Kamar seorang teman di Palembang utara 10.43
Pada menit itu saya mulai mengetik tulisan ini, setelah selama
kurang lebih dua jam hanya bermain-main dengan scrolling di timeline twitter, “ngubek-ubek”
kompas dot com dan blog walking tanpa tahu mau menulis apa. Bigail ponakan
temen saya sesekali memasuki kamar bertanya tanpa berhenti, seperti efek domino,
saya sampai kehabisan jawaban, sampai ke saya berganti celana pendek ditanyakan
mengapa dan darimana, demikianlah . Pertanyaan darimana itu yang kemudian
membuat saya mendapatkan ide untuk menulis ini. Perahu kertas 2. Akhirnya saya
nonton juga bagian terakhir dari film yang diadaptasi dari novel Dewi Lestari
yang skenarionya juga ditulis oleh beliau. Bagian kedua ini mungkin lebih bisa
mewakili novelnya dibanding yang bagian pertama.

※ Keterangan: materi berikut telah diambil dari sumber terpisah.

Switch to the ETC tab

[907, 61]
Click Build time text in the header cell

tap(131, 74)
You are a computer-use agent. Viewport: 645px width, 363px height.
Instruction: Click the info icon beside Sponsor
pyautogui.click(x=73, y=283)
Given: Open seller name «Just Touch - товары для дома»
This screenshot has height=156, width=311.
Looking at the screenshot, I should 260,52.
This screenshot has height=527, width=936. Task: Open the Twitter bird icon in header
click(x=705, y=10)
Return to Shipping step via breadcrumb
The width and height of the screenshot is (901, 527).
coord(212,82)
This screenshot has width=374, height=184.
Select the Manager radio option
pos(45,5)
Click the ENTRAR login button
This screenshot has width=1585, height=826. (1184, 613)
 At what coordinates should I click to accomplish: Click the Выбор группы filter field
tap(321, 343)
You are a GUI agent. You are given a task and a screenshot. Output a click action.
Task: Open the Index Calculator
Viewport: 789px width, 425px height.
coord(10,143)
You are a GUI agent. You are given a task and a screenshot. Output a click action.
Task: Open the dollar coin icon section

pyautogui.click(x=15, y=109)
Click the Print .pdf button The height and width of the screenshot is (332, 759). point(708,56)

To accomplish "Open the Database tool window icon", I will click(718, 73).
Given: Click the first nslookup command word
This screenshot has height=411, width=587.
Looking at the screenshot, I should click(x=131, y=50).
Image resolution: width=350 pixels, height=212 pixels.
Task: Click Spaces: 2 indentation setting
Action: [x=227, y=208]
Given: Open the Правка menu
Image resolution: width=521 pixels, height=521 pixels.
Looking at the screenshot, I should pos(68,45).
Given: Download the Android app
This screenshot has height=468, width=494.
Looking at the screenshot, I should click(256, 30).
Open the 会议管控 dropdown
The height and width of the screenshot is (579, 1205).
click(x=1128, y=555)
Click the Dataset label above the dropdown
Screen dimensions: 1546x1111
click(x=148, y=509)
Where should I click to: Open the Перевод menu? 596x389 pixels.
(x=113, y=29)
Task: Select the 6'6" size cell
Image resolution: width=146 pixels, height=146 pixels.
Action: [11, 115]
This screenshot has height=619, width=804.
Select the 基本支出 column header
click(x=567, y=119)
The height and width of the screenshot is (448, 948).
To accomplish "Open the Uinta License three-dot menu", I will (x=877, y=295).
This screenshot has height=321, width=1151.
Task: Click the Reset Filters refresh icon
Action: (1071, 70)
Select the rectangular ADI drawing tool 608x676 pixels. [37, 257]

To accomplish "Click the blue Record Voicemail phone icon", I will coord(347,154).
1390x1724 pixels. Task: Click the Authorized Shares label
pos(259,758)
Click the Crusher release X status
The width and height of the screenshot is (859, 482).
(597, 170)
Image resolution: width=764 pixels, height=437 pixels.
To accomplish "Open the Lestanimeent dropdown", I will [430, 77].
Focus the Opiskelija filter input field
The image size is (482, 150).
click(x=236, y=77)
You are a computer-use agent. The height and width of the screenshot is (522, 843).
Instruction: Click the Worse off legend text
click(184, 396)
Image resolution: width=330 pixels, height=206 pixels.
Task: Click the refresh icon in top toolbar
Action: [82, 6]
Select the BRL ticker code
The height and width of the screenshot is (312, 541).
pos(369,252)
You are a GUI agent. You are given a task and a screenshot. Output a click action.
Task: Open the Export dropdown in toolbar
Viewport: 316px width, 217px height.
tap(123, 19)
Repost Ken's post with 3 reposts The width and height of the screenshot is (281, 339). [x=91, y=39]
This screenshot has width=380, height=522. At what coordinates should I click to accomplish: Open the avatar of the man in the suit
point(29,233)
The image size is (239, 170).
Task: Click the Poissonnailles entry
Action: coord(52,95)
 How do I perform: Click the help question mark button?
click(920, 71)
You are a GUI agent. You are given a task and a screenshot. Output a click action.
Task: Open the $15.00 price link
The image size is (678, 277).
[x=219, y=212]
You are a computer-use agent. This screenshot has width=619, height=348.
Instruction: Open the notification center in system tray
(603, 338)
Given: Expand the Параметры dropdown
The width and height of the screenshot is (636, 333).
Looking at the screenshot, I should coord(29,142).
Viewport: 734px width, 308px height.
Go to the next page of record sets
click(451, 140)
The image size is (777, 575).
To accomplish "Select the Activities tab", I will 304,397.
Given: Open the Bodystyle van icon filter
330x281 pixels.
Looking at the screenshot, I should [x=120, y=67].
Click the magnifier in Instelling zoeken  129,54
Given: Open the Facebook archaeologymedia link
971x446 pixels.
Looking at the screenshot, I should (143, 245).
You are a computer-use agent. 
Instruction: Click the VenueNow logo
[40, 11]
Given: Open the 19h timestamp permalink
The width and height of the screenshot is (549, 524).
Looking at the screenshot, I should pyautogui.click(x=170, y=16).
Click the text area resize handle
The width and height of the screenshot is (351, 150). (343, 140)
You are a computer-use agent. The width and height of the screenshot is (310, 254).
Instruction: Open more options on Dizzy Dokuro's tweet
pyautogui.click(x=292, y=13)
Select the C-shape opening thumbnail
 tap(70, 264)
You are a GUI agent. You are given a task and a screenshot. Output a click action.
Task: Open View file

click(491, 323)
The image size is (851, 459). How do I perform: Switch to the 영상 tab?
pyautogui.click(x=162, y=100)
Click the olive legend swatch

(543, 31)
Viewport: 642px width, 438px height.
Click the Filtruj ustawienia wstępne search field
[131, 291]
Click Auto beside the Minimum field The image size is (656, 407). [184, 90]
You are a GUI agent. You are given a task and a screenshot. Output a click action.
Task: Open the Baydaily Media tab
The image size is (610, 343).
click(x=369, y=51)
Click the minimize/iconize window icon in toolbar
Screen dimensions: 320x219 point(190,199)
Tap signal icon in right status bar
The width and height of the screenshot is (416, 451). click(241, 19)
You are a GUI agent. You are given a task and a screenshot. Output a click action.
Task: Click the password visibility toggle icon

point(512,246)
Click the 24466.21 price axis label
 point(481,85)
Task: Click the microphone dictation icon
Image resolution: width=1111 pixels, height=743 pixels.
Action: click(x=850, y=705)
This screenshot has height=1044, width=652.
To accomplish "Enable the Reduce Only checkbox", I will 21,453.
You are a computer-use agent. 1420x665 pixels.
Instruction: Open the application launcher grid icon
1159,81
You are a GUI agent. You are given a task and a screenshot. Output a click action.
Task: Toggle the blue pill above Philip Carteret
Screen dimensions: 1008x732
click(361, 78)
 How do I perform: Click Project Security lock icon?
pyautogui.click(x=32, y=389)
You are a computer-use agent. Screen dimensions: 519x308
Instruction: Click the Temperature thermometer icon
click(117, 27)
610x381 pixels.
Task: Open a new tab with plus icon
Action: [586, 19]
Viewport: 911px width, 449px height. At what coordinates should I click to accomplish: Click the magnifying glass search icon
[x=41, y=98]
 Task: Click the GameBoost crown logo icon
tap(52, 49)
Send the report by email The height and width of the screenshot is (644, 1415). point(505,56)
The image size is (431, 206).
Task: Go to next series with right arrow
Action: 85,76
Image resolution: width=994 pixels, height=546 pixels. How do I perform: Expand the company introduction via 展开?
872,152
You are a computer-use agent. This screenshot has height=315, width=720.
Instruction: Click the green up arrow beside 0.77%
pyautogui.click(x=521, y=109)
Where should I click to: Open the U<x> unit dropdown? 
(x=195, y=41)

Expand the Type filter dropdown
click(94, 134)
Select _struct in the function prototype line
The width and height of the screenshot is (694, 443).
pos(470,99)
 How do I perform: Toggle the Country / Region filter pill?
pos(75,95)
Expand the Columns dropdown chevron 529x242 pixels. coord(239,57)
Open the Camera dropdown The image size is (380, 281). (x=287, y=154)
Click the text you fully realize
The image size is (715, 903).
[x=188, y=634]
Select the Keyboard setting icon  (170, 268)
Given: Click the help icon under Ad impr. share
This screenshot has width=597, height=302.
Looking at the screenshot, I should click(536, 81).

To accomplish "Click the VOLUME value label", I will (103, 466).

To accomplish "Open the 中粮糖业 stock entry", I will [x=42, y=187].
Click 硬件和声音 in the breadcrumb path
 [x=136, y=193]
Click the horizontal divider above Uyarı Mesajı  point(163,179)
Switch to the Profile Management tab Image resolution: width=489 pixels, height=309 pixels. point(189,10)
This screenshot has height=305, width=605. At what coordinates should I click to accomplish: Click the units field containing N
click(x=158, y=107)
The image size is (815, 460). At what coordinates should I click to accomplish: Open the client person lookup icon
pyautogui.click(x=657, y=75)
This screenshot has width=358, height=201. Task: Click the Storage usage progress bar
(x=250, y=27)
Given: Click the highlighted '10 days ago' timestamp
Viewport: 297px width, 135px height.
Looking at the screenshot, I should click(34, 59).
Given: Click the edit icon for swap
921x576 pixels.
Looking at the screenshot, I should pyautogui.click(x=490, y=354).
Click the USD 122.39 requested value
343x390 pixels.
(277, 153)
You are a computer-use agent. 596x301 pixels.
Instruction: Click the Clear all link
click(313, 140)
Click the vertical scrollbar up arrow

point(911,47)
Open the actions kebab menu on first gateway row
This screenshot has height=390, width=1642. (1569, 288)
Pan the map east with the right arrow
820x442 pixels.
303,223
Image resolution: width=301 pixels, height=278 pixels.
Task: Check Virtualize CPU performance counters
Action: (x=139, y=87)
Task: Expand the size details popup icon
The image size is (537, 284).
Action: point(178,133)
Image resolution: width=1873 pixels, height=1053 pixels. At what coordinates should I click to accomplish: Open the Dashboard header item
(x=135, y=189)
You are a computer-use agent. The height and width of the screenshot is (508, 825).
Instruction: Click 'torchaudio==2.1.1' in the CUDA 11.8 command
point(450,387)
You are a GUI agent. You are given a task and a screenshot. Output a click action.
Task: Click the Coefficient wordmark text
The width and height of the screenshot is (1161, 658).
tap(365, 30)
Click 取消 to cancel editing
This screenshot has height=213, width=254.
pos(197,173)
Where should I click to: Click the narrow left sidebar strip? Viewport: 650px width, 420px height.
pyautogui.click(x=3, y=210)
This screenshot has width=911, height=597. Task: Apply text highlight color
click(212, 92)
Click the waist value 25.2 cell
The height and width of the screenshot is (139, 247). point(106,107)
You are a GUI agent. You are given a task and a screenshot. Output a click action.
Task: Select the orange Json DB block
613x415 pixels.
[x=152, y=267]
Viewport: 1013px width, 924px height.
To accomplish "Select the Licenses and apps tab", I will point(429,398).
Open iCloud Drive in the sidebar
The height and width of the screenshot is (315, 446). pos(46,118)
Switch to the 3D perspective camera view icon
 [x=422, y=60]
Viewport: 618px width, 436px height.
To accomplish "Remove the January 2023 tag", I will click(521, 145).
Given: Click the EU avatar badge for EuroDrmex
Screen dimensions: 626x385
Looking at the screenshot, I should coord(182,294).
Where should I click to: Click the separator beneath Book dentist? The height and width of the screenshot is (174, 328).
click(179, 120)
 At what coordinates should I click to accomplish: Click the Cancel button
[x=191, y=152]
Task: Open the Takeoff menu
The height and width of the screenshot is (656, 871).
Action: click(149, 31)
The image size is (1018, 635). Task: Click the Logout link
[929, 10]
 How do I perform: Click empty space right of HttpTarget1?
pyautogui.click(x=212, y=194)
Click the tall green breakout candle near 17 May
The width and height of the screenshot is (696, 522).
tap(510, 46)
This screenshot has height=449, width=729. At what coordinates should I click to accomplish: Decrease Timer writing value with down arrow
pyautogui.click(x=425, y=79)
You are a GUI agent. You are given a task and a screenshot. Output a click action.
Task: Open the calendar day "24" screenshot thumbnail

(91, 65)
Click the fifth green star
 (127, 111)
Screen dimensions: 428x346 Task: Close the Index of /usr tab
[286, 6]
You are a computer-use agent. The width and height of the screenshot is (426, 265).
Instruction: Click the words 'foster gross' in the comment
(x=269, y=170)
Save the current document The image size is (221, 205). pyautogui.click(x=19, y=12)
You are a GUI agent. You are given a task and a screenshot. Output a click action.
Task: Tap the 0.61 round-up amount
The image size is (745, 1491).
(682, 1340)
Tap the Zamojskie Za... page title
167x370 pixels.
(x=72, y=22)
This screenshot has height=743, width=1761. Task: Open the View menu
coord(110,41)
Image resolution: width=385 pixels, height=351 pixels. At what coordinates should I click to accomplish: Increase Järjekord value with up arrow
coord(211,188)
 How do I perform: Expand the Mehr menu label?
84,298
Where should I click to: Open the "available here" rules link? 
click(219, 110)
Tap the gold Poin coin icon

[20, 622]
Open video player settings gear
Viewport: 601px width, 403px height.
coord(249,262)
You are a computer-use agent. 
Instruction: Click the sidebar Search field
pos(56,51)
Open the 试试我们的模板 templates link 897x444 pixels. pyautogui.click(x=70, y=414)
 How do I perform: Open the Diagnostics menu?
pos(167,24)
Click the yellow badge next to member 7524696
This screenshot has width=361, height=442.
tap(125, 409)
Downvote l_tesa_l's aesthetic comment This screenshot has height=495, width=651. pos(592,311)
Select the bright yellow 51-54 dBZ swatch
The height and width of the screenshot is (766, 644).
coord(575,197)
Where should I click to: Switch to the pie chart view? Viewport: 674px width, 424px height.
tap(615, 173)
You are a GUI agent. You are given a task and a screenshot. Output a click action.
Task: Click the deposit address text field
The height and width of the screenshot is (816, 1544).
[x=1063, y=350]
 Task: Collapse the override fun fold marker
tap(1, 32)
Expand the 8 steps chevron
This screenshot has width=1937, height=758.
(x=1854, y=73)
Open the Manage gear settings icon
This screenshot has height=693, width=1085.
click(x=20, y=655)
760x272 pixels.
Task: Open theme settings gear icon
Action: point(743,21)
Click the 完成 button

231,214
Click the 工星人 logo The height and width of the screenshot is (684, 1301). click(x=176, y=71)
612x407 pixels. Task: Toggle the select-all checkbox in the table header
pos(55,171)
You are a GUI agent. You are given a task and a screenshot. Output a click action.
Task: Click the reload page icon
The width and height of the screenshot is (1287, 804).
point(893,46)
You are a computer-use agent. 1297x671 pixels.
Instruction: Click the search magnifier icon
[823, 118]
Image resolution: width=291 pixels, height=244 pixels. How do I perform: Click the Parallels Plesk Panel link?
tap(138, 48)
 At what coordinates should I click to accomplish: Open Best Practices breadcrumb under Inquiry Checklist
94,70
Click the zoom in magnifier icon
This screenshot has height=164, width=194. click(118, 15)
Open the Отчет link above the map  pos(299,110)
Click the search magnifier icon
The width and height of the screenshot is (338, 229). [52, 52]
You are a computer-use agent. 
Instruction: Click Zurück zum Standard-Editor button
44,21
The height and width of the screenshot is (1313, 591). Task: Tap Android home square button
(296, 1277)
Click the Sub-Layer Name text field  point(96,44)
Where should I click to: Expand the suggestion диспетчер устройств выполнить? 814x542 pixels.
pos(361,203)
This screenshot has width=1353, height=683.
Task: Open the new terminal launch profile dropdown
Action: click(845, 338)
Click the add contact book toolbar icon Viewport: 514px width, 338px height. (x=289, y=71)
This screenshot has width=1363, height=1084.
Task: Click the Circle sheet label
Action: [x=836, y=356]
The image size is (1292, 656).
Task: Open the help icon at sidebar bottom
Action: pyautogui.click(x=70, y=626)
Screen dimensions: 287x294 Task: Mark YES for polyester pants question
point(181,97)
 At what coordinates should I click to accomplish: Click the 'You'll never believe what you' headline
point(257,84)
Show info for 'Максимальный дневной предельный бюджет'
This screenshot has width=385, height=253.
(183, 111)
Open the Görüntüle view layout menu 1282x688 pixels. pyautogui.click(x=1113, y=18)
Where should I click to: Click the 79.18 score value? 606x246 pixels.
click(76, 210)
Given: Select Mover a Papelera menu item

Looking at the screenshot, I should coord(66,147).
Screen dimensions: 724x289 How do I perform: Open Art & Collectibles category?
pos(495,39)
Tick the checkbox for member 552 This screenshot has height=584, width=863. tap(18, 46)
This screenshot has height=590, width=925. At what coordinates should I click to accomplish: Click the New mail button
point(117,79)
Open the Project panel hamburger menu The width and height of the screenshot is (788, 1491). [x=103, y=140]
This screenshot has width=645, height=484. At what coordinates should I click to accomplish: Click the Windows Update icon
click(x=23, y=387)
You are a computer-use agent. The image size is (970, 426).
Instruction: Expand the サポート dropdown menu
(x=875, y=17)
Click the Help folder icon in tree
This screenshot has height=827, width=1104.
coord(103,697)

Dan bagian ini juga cukup sukses membuat saya berlinangan
airmata, cinta tidak pernah mudah. Berputar-putar , menorehkan luka pada
beberapa hati, untuk akhirnya masing-masing menemukan pelabuhan terakhirnya. Ini
sebuah film, sebuah cerita yang diadaptasi dari sebuah novel, dan hidup
seringkali bertolak belakang dengan novel atau cerita, hidup lebih sering ber-ending
sedih itulah kenapa film atau novel
seringkali dibuat ber-ending bahagia [saya pernah membahas ini dengan seseorang
pada suatu malam, entah dia masih mengingatnya atau tidak].
Tapi satu hal yang
membuat saya percaya akan apa yang ingin disampaikan oleh novel/film ini adalah
karena penulisnya Dewi Lestari, salah satu penulis favorit saya yang briliant. Apa
yang ingin disampaikannya bahwa hidup ini terkadang harus berputar-putar dulu
untuk sampai ke tujuannya. Sekali lagi apa yang terjadi selama masa
berputar-putar itulah yang membuat hidup itu berwarna. Bisakah kita
membayangkan jika hidup itu sebuah jalan yang hanya lurus saja, mulus saja, putih
saja bukankah akan sangat membosankan. Cerita melalui jalan berbatu yang coklat,
berkelok yang merah saga, menanjak yang berwarna biru, tergelincir yang
berwarna ungu, terjatuh yang berwarna kelabu, terkapar yang berwarna hitam muda,
bangun menjadi jingga, berjalan lagi, berlari menemukan pelangi, berputar
tergelincir lagi menjadi abu-abu, bangun lagi demikian seterusnya, bukankah itu
lebih indah. Mungkin itu memang maksudNya, agar kita bisa melihat warna-warni
kehidupan ini. Ahh...akhirnya thanks God for created seorang Dewi Lestari :))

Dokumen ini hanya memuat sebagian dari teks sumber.